[Exercise material]
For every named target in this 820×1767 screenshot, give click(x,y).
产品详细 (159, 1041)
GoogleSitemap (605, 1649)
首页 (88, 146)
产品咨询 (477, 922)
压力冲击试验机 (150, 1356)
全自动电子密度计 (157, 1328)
[/Exercise material]
→ Task item
Your answer must be an exact copy of every entry above.

→ Written solution
For every named target in this 820×1767 screenshot, give click(x,y).
产品详细 (159, 1041)
GoogleSitemap (605, 1649)
首页 (88, 146)
产品咨询 (477, 922)
压力冲击试验机 (150, 1356)
全自动电子密度计 (157, 1328)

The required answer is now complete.